OTTAWA -- Canada is close to signing a deal with India to sell nuclear technology and materials, Trade Minister Stockwell Day said on Friday, adding he was confident that remaining security concerns would be resolved.

Mr. Day made similar comments in May, saying at that time that a deal was imminent.

He told reporters on a conference call that he was now ironing out a few final stumbling blocks.

"I had a telephone meeting just last week with India's national security adviser. We are down to four fine points ... He and I both agree that final agreement is possible within days, if not just a matter of a few weeks," Mr. Day told reporters on a conference call from India.

Mr. Day said he did not foresee any threat of Canadian materials being diverted to military uses elsewhere in the region because of India's commitment to allow inspections by the International Atomic Energy Agency as well as tough transparency and reporting requirements.

"These are very strong provisions," he said.

Canada halted nuclear co-operation with India after the country diverted material from Canadian-designed reactors to make a nuclear bomb in 1974. The conflict between India and Pakistan at the time led to widespread international concerns about India's nuclear intentions.

Canada and other countries lifted their moratorium on nuclear trade with India last year.

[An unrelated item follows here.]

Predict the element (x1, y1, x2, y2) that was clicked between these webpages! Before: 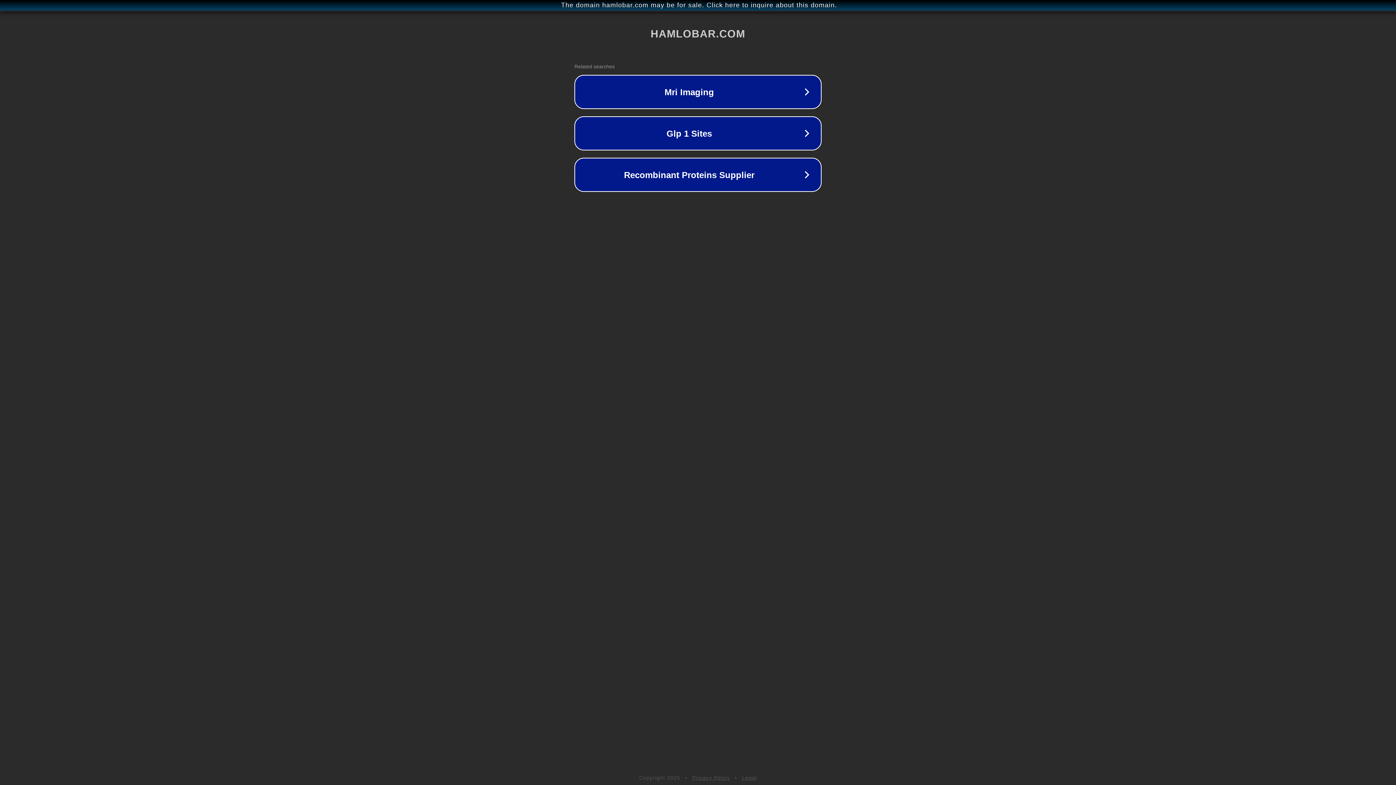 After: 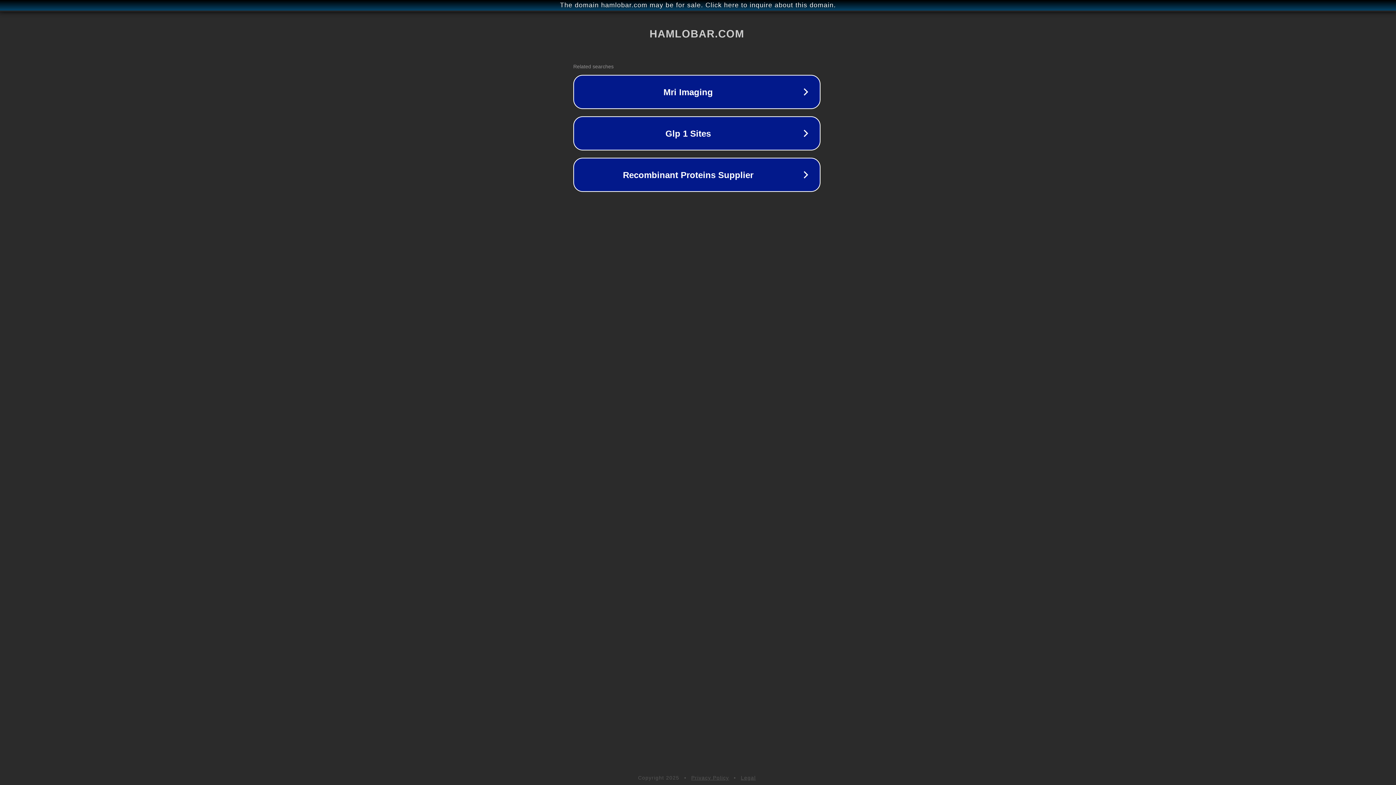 Action: label: The domain hamlobar.com may be for sale. Click here to inquire about this domain. bbox: (1, 1, 1397, 9)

Mr. Day said one of the four items to be resolved before signing a deal was the "question of reprocessing", without providing details.

"I'll let our negotiators make progress on those and the others without unduly trying to raise pressure points publicly on them," he said.

The deal means Canadian uranium producers will be able to sell to an Indian market that is seen, along with China's, as one of the top areas of growing demand for nuclear fuel.

Cameco, a top uranium miner, recently said it plans to open a marketing office in India.

"Certainly we're looking forward to having the opportunity to do business in India. It's a large market opportunity for any uranium fuel supplier," said Cameco spokesman Lyle Krahn.

The company plans to open the office next month.

"Once we have the agreement in place, we'll certainly be moving forward," Cameco's spokesman.

On Wednesday, the Canadian government announced a similar nuclear deal with Kazakhstan, where Cameco already has operations.